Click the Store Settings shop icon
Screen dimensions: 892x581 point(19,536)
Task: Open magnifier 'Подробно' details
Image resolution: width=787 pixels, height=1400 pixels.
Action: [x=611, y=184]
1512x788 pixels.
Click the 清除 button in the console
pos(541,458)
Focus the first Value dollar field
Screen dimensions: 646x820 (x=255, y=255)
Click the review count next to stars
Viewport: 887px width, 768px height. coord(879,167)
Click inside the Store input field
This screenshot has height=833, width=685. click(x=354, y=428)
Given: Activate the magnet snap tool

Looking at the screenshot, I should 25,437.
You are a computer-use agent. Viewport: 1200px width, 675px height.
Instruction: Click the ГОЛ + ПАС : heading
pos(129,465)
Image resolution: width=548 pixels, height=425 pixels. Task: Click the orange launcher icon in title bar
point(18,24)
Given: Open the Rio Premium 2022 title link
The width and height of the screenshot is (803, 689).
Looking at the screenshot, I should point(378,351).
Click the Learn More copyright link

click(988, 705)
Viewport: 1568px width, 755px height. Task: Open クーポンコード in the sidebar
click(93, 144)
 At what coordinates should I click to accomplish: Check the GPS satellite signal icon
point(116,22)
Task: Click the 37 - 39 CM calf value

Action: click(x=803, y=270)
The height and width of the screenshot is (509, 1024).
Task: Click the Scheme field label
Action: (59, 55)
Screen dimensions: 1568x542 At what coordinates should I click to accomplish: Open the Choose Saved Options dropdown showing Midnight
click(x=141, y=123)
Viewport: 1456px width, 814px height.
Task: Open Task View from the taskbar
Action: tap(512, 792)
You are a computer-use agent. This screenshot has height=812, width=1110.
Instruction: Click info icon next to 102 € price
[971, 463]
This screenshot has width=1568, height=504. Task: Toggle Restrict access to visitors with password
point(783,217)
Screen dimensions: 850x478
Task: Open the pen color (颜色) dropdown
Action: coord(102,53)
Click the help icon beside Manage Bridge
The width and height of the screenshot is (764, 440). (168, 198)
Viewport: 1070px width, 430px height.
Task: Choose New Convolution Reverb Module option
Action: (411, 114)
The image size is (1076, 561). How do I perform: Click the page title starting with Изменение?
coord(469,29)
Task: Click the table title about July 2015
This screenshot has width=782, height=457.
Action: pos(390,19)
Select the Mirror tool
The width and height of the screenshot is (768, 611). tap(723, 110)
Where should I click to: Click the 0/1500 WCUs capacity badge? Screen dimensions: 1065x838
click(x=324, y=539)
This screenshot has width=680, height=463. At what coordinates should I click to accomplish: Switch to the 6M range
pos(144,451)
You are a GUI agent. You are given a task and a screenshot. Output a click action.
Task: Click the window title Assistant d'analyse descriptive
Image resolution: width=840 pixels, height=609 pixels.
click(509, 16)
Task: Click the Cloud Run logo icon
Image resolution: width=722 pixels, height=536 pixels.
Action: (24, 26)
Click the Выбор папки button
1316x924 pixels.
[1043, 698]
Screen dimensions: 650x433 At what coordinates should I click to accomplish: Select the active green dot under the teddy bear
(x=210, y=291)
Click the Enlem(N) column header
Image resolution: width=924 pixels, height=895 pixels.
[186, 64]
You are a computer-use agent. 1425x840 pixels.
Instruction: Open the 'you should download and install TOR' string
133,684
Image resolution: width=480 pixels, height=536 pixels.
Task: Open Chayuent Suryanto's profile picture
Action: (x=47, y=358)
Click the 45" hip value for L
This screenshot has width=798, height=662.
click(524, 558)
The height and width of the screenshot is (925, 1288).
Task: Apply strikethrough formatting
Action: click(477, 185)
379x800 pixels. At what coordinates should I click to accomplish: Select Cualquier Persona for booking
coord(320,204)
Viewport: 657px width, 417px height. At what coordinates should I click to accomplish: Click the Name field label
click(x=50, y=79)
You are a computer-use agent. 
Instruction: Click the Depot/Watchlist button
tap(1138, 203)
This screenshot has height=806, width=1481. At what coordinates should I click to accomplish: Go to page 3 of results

• [What needs to be done] Would you print each line of the listing again, unaltered?

• [Solved problem]
Click the Store Settings shop icon
Screen dimensions: 892x581 point(19,536)
Task: Open magnifier 'Подробно' details
Image resolution: width=787 pixels, height=1400 pixels.
Action: [x=611, y=184]
1512x788 pixels.
Click the 清除 button in the console
pos(541,458)
Focus the first Value dollar field
Screen dimensions: 646x820 (x=255, y=255)
Click the review count next to stars
Viewport: 887px width, 768px height. coord(879,167)
Click inside the Store input field
This screenshot has height=833, width=685. click(x=354, y=428)
Given: Activate the magnet snap tool

Looking at the screenshot, I should 25,437.
You are a computer-use agent. Viewport: 1200px width, 675px height.
Instruction: Click the ГОЛ + ПАС : heading
pos(129,465)
Image resolution: width=548 pixels, height=425 pixels. Task: Click the orange launcher icon in title bar
point(18,24)
Given: Open the Rio Premium 2022 title link
The width and height of the screenshot is (803, 689).
Looking at the screenshot, I should point(378,351).
Click the Learn More copyright link

click(988, 705)
Viewport: 1568px width, 755px height. Task: Open クーポンコード in the sidebar
click(93, 144)
 At what coordinates should I click to accomplish: Check the GPS satellite signal icon
point(116,22)
Task: Click the 37 - 39 CM calf value

Action: click(x=803, y=270)
The height and width of the screenshot is (509, 1024).
Task: Click the Scheme field label
Action: (59, 55)
Screen dimensions: 1568x542 At what coordinates should I click to accomplish: Open the Choose Saved Options dropdown showing Midnight
click(x=141, y=123)
Viewport: 1456px width, 814px height.
Task: Open Task View from the taskbar
Action: tap(512, 792)
You are a computer-use agent. This screenshot has height=812, width=1110.
Instruction: Click info icon next to 102 € price
[971, 463]
This screenshot has width=1568, height=504. Task: Toggle Restrict access to visitors with password
point(783,217)
Screen dimensions: 850x478
Task: Open the pen color (颜色) dropdown
Action: coord(102,53)
Click the help icon beside Manage Bridge
The width and height of the screenshot is (764, 440). (168, 198)
Viewport: 1070px width, 430px height.
Task: Choose New Convolution Reverb Module option
Action: (411, 114)
The image size is (1076, 561). How do I perform: Click the page title starting with Изменение?
coord(469,29)
Task: Click the table title about July 2015
This screenshot has width=782, height=457.
Action: pos(390,19)
Select the Mirror tool
The width and height of the screenshot is (768, 611). tap(723, 110)
Where should I click to: Click the 0/1500 WCUs capacity badge? Screen dimensions: 1065x838
click(x=324, y=539)
This screenshot has width=680, height=463. At what coordinates should I click to accomplish: Switch to the 6M range
pos(144,451)
You are a GUI agent. You are given a task and a screenshot. Output a click action.
Task: Click the window title Assistant d'analyse descriptive
Image resolution: width=840 pixels, height=609 pixels.
click(509, 16)
Task: Click the Cloud Run logo icon
Image resolution: width=722 pixels, height=536 pixels.
Action: (24, 26)
Click the Выбор папки button
1316x924 pixels.
[1043, 698]
Screen dimensions: 650x433 At what coordinates should I click to accomplish: Select the active green dot under the teddy bear
(x=210, y=291)
Click the Enlem(N) column header
Image resolution: width=924 pixels, height=895 pixels.
[186, 64]
You are a computer-use agent. 1425x840 pixels.
Instruction: Open the 'you should download and install TOR' string
133,684
Image resolution: width=480 pixels, height=536 pixels.
Task: Open Chayuent Suryanto's profile picture
Action: (x=47, y=358)
Click the 45" hip value for L
This screenshot has width=798, height=662.
click(524, 558)
The height and width of the screenshot is (925, 1288).
Task: Apply strikethrough formatting
Action: click(477, 185)
379x800 pixels. At what coordinates should I click to accomplish: Select Cualquier Persona for booking
coord(320,204)
Viewport: 657px width, 417px height. At what coordinates should I click to accomplish: Click the Name field label
click(x=50, y=79)
You are a computer-use agent. 
Instruction: Click the Depot/Watchlist button
tap(1138, 203)
This screenshot has height=806, width=1481. At what coordinates should I click to accomplish: Go to page 3 of results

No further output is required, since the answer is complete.